* [WHAT IS BEING ASKED] Which lines of the records contain the word "cell"? Show each of them in full.

* [EXTRACTED DATA]
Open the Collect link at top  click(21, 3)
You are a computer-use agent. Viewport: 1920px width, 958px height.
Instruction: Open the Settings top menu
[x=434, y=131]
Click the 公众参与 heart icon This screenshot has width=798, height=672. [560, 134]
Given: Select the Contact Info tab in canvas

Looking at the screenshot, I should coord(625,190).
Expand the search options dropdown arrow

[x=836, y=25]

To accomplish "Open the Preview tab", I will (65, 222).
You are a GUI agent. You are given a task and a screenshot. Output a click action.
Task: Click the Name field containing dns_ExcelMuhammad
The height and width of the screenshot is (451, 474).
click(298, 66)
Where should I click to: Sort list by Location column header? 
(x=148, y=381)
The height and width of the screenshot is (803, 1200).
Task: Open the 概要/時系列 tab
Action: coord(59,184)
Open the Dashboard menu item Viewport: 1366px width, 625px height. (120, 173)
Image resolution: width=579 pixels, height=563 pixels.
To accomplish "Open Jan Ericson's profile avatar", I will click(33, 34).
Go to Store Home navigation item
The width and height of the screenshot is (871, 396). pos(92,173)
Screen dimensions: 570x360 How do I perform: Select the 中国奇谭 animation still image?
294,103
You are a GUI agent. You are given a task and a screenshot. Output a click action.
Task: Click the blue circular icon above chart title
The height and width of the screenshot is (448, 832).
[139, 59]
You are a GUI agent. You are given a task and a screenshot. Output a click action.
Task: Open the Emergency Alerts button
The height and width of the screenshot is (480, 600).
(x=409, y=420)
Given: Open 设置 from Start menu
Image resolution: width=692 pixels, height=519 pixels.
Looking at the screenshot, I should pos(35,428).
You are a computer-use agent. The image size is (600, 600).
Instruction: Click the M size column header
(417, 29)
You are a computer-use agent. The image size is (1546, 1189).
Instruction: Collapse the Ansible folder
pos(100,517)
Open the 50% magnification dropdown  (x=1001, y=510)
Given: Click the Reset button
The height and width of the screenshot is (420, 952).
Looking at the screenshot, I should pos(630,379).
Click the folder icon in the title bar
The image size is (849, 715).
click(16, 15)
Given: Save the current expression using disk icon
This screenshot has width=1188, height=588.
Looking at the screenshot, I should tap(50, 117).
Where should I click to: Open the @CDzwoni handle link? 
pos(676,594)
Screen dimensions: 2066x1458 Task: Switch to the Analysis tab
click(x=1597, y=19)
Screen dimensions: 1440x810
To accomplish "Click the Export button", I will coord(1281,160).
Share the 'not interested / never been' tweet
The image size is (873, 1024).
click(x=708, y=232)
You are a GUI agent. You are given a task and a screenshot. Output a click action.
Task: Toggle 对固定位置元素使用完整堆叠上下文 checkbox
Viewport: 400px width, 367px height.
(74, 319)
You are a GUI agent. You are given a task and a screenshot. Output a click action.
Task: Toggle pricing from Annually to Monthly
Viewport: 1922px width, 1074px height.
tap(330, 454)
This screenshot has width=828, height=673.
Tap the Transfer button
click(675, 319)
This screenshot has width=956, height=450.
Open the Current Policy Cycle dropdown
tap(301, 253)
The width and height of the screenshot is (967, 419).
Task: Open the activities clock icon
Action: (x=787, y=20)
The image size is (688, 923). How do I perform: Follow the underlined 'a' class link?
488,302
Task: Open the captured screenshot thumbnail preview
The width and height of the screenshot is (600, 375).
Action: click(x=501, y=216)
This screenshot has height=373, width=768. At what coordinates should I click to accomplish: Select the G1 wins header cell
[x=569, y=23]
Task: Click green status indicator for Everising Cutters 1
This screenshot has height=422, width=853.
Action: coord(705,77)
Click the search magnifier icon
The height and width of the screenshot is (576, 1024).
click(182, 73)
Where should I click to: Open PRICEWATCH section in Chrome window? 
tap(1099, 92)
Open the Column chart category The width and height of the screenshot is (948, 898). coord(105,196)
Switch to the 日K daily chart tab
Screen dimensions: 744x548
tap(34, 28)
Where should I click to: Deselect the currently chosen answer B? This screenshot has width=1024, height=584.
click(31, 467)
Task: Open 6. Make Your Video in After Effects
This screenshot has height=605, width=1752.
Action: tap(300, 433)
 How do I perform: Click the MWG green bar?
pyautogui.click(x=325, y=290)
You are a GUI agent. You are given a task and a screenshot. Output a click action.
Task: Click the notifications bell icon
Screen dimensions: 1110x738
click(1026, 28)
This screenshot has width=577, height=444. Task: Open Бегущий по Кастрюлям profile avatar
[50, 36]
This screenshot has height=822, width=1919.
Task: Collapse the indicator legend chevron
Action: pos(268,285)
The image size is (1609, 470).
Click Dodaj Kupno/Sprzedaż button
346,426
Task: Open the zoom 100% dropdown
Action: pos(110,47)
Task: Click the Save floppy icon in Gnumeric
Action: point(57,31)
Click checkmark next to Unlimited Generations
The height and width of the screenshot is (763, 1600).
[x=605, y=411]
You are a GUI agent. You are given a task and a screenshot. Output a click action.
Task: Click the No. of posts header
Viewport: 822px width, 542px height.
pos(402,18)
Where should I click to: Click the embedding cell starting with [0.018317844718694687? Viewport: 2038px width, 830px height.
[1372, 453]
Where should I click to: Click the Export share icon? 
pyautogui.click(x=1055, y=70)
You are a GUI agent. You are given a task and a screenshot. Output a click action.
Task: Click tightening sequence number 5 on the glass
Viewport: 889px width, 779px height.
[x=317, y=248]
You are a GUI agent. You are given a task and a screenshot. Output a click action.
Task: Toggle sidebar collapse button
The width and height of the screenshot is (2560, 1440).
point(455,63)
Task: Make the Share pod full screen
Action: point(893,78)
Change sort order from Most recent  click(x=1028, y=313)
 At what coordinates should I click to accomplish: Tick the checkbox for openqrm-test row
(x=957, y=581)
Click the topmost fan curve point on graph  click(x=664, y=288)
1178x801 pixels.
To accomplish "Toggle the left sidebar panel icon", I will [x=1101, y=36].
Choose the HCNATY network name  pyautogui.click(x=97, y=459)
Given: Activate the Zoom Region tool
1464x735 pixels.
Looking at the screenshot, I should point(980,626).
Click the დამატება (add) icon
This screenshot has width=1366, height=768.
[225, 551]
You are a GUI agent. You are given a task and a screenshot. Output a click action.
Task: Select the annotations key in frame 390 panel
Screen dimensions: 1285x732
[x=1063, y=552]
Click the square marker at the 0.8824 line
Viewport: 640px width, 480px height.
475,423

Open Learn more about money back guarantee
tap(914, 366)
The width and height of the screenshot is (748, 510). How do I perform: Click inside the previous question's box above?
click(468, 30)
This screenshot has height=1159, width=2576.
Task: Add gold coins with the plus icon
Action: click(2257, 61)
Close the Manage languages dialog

* [RESPONSE BELOW]
This screenshot has height=373, width=768. At what coordinates should I click to accomplish: Select the G1 wins header cell
Where should I click to: Click the embedding cell starting with [0.018317844718694687? Viewport: 2038px width, 830px height.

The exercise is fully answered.